We talk about Amy’s hopes for this project; she wants Pooh to be more durable and to look less scary. She tells me that his face worries her most, his nose bitten off in an encounter with a dog. This will be a challenge, how to get the balance between a sensitive visible repair and retaining something of the old bear. I am especially concerned with what we might do about that nose and mouth, alongside those, all the other holes and split seams are child’s play! Amy is very anxious about working on the bear herself, telling me that she is useless at stitching, but is also unable to leave it with me for long periods so that I might do it for her. I need to enable her confidence.

 

I share the colour palette of threads with Amy.  She chooses mostly muted shades punctuated by a post box red wool yarn, then she leaves him with me for ‘an hour or two’ and I can barely control my excitement. I notice, right from this moment, that I am a going to find this project difficult. Not because of the material challenge, which is very evident, but because I would like to do all of it, to make it my own and this is not what the project is about.
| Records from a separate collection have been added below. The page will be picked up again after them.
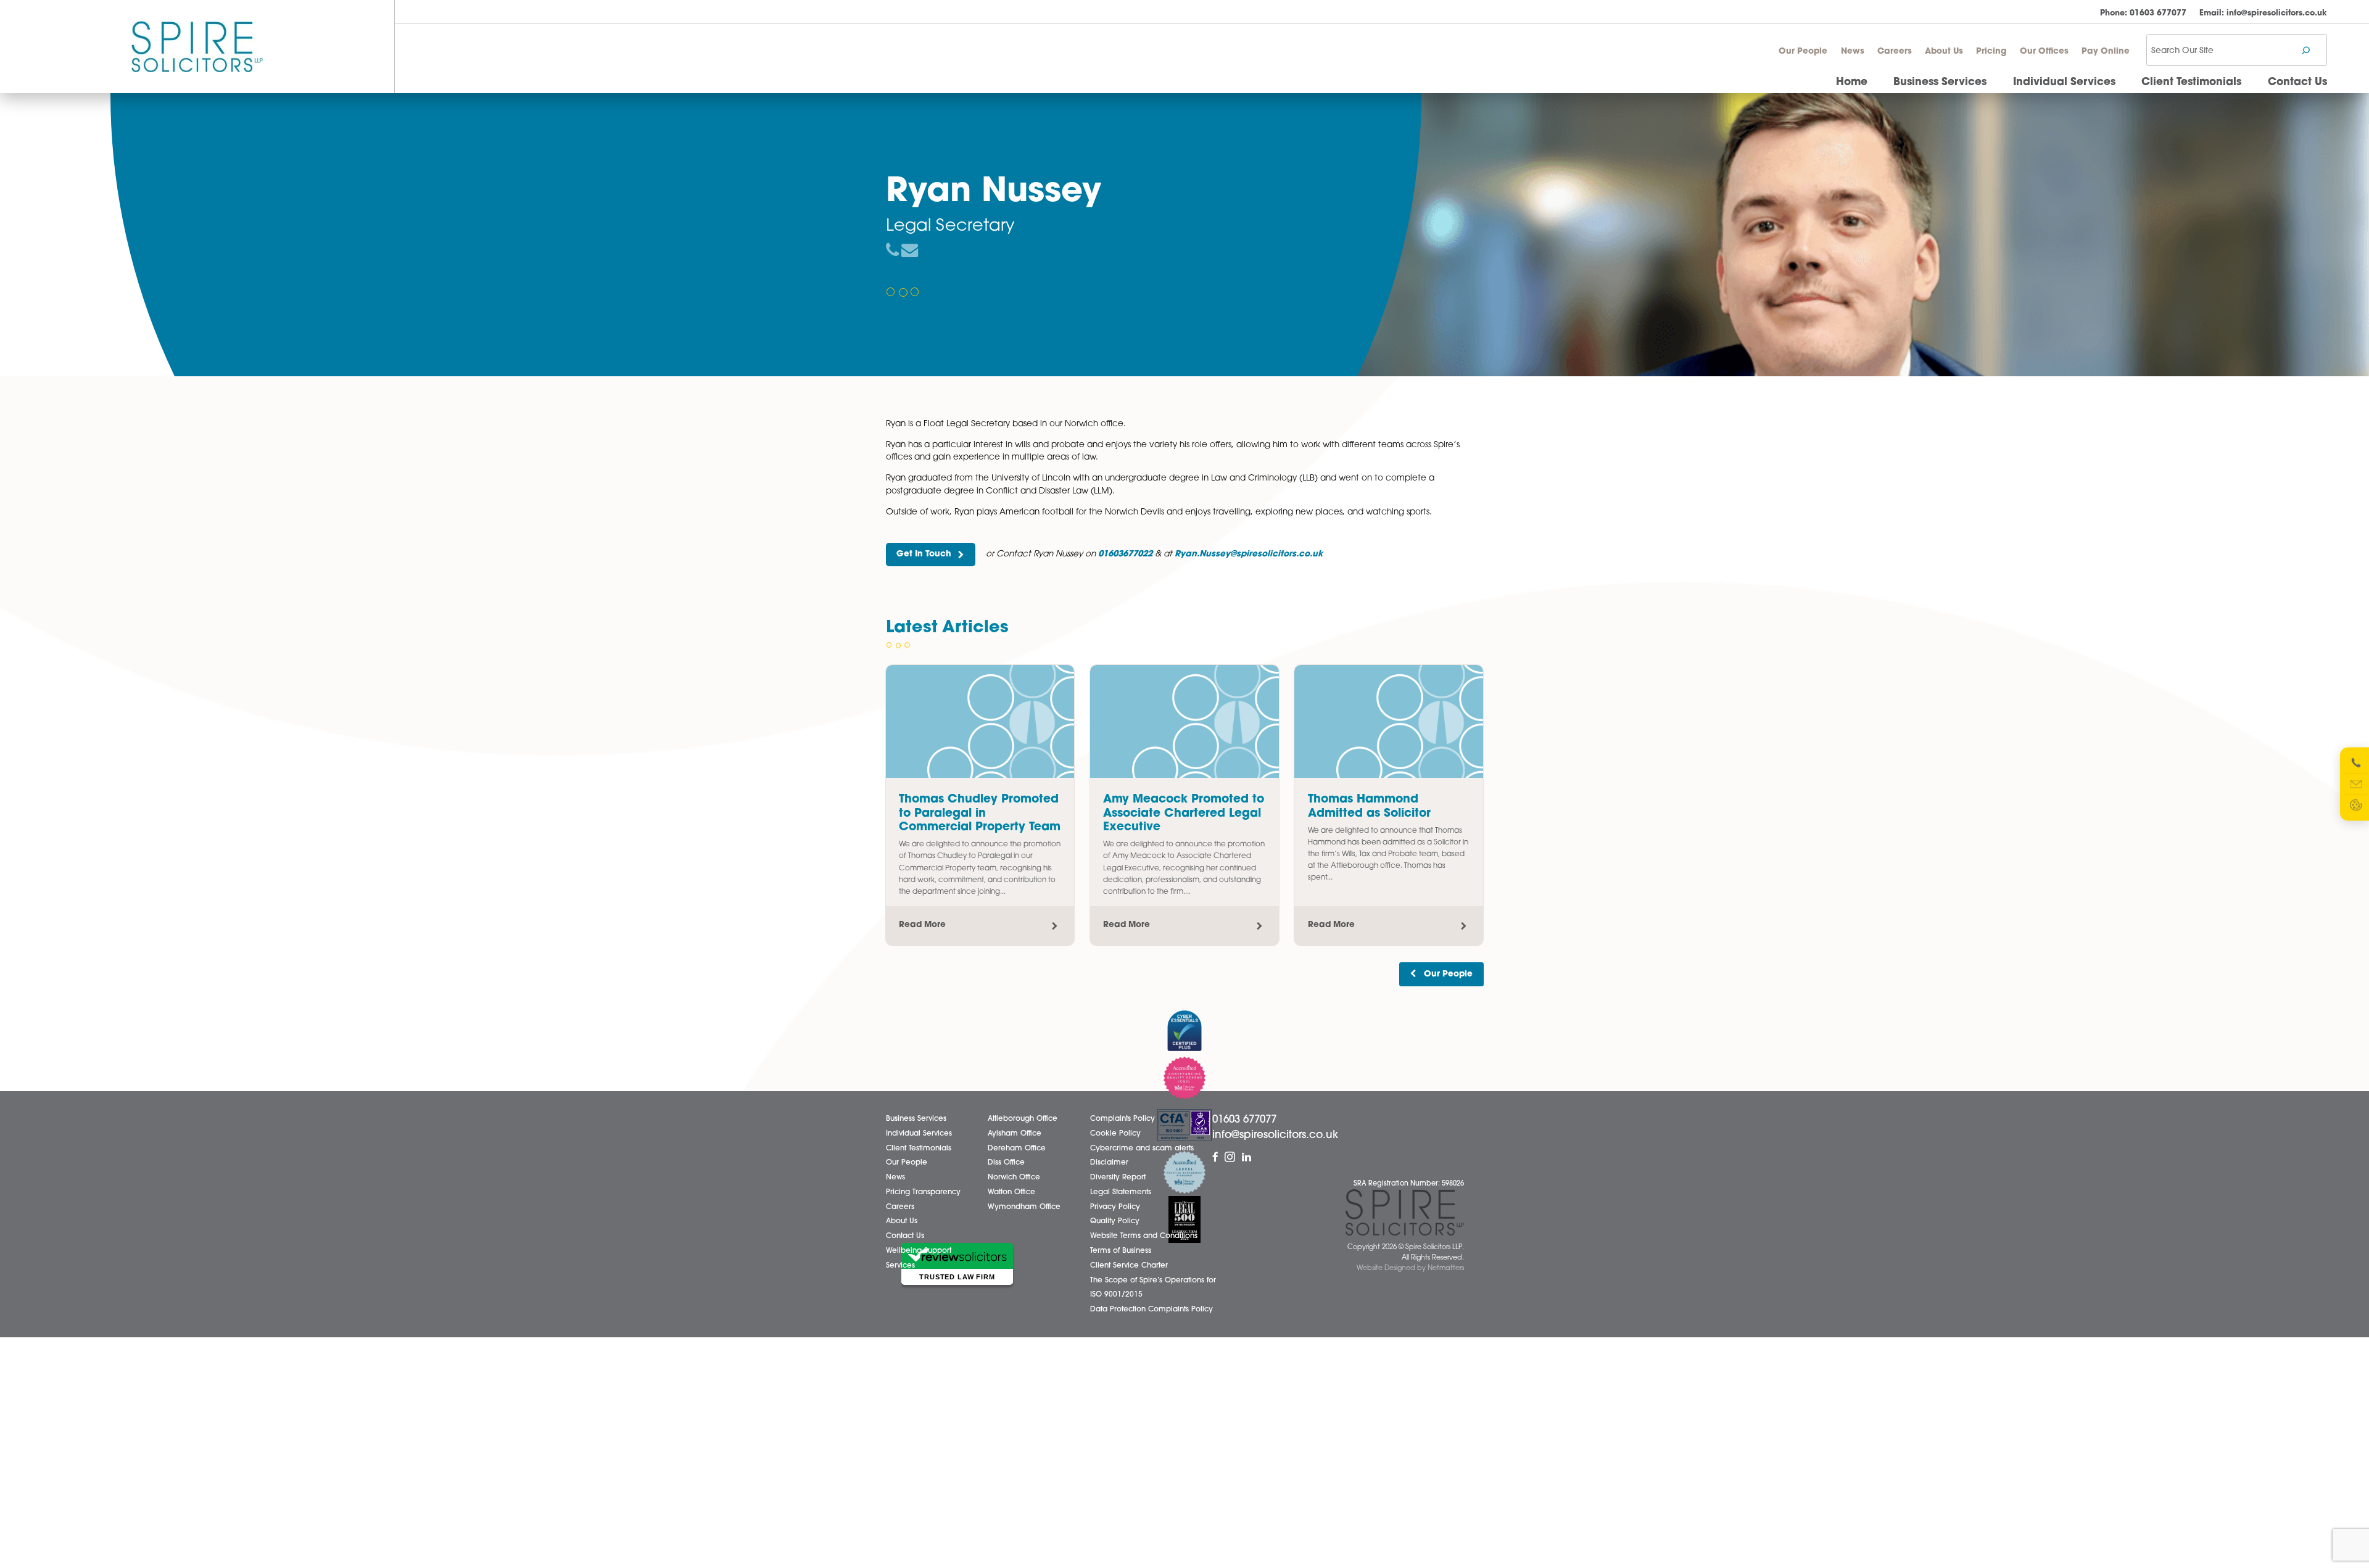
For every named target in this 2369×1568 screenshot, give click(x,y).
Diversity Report (1118, 1177)
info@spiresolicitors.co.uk (2263, 13)
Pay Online (2106, 51)
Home (1851, 82)
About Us (1944, 51)
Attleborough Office (1022, 1119)
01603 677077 (2143, 13)
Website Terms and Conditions (1143, 1236)
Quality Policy (1114, 1221)
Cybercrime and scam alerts (1142, 1148)
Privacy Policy (1115, 1207)
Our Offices (2044, 51)
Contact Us (2297, 82)
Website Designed (1386, 1268)
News (1852, 51)
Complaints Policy (1122, 1119)
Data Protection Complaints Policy (1151, 1309)
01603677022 (1125, 554)
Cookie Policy (1115, 1133)
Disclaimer (1109, 1162)
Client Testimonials (2191, 82)
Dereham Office (1017, 1148)
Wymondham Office (1024, 1207)
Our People (1803, 51)
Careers (1894, 51)
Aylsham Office (1014, 1133)
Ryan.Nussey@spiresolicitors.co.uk (1249, 554)
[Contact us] (2356, 784)
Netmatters (1446, 1268)
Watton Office (1011, 1192)
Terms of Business (1120, 1251)
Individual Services (2064, 82)
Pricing (1991, 51)
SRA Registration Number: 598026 (1409, 1184)
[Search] (2306, 50)
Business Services (1940, 82)
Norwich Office (1014, 1177)
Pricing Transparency (923, 1192)
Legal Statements (1120, 1192)
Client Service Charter (1129, 1265)
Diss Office (1006, 1162)
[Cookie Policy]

And so I have to find a way to manage this, to control myself, which is hard, because I can sense that I risk taking over. I would like nothing more than to do all of this and nothing else.

 

I lay ‘Pooh’ onto white tissue paper, bring the desk light closer and take up tweezers and small scissors to begin the task of undoing. I find myself touched by the evidence of Amy’s earlier repairs, stitches of varying lengths that look like they were made by a young child’s hand. I’m unsure what to do about all these stitches, should I remove them or should I cover them, should I be erase the traces of previous repairs? This brings to mind the difference between restoration and conservation. I can’t hope to restore Pooh to his original state - that time is long gone - so I guess this work is about conserving him, of making him more durable, which was Amy’s wish. So some of the stitches stay, and some are cut, unpicked and removed from the cloth. These tiny threads I place inside a small plastic bag. I settle to work on the abdomen, teasing apart the stitches that run vertically along the main seam, taking out the most matted of the stuffing, again into a bag. It all feels a little forensic, but I sense this is going to be a very satisfying journey.